Assignment: In the listing below, locate the lines that hold the string "will". Copy those lines.
### Records provided ###
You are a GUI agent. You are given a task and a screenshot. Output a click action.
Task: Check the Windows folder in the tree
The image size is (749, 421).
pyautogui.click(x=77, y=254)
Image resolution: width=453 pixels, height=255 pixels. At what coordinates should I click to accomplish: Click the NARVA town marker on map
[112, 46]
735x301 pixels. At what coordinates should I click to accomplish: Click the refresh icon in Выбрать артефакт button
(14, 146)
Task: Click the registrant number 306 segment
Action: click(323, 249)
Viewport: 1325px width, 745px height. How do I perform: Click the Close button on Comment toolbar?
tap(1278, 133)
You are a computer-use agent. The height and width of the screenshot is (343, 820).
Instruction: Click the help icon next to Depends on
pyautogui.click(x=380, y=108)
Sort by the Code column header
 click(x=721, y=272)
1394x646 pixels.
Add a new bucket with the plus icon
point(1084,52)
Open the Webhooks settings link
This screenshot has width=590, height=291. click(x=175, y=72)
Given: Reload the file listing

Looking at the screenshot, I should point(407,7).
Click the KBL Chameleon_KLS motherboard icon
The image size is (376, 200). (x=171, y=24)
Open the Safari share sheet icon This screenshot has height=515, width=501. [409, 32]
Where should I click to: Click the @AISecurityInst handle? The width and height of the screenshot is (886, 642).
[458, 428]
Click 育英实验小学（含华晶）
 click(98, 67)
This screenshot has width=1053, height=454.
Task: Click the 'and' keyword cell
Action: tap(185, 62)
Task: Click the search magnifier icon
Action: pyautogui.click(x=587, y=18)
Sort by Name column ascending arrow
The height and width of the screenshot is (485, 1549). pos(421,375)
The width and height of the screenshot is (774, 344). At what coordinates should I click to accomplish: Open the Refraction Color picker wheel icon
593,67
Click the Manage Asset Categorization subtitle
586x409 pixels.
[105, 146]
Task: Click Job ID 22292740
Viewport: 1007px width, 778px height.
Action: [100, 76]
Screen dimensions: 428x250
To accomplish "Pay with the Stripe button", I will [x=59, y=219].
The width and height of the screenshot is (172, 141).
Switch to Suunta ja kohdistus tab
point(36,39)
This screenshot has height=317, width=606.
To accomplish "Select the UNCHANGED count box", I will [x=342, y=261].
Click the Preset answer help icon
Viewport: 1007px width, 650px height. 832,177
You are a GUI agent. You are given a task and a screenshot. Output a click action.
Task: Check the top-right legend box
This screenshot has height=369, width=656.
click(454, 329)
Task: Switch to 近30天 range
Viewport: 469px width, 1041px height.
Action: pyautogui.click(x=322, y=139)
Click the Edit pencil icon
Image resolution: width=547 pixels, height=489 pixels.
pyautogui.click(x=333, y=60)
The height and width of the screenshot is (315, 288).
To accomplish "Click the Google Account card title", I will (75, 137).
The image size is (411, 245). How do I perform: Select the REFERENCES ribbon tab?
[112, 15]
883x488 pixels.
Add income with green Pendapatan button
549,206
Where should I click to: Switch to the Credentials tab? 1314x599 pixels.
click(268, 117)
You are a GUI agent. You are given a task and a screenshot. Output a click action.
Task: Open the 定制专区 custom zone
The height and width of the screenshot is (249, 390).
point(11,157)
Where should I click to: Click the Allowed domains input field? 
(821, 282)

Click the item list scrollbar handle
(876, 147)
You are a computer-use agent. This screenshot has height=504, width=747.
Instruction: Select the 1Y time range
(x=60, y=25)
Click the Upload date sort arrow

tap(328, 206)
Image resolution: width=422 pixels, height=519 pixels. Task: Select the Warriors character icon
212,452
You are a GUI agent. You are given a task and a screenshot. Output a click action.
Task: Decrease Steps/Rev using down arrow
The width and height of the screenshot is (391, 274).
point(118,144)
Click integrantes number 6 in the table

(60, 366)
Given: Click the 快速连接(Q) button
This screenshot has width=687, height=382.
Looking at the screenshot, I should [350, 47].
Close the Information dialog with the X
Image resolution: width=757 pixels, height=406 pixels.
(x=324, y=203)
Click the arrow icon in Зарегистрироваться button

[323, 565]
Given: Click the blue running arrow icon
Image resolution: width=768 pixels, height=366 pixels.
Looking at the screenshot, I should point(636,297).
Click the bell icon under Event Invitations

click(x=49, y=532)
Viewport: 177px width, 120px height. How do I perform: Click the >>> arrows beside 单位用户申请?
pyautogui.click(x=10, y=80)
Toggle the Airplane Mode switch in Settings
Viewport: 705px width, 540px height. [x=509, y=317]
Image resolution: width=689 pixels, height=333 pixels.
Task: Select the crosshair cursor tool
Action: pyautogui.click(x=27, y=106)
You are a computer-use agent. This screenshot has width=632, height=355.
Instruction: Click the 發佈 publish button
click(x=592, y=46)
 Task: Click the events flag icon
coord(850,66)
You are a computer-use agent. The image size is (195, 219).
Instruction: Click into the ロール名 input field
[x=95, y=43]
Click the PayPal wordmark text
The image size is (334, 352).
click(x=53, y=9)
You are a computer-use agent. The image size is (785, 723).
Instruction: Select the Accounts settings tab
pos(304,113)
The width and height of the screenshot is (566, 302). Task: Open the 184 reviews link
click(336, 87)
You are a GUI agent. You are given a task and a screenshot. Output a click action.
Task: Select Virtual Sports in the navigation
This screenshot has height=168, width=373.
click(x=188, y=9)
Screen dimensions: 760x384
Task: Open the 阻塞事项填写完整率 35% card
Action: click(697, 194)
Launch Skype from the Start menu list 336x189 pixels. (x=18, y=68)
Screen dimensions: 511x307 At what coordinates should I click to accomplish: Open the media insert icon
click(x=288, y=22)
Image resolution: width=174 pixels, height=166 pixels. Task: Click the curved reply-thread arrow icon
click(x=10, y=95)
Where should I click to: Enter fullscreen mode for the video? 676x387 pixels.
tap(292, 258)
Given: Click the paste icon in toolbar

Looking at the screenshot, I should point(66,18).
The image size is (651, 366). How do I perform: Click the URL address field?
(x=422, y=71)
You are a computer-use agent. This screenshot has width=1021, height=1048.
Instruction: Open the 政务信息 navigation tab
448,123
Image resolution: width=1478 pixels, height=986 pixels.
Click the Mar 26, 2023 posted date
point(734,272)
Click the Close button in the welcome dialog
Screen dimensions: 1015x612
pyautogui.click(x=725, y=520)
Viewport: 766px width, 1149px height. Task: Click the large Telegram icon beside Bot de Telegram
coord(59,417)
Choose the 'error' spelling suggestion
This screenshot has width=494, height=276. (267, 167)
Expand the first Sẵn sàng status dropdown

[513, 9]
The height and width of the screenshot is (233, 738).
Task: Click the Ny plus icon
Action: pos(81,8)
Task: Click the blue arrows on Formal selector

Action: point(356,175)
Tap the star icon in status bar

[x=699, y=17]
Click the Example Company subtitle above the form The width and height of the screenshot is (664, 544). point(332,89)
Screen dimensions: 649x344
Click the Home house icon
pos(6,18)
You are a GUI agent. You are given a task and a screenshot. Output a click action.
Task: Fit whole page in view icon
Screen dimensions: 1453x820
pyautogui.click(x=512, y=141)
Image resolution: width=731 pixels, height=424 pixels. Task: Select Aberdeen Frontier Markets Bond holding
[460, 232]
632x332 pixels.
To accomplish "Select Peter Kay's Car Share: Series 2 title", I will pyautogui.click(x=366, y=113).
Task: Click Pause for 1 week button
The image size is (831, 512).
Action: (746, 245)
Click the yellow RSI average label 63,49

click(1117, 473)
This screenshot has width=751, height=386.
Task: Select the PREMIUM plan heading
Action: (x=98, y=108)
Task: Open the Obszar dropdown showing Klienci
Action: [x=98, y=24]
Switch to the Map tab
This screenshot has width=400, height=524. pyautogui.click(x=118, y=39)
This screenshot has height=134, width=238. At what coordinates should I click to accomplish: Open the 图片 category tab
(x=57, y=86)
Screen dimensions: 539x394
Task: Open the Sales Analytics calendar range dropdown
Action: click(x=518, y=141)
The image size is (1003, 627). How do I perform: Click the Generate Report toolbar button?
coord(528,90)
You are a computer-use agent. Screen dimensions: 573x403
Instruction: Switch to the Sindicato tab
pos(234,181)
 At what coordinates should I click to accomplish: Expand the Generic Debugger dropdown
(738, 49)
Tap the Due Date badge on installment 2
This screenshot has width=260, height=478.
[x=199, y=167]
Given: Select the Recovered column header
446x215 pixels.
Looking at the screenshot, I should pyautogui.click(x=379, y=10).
###
Your response:
To accomplish "Pay with the Stripe button", I will [x=59, y=219].
To accomplish "Select the UNCHANGED count box", I will [x=342, y=261].
To accomplish "Click the Google Account card title", I will (75, 137).
To accomplish "Select Peter Kay's Car Share: Series 2 title", I will pyautogui.click(x=366, y=113).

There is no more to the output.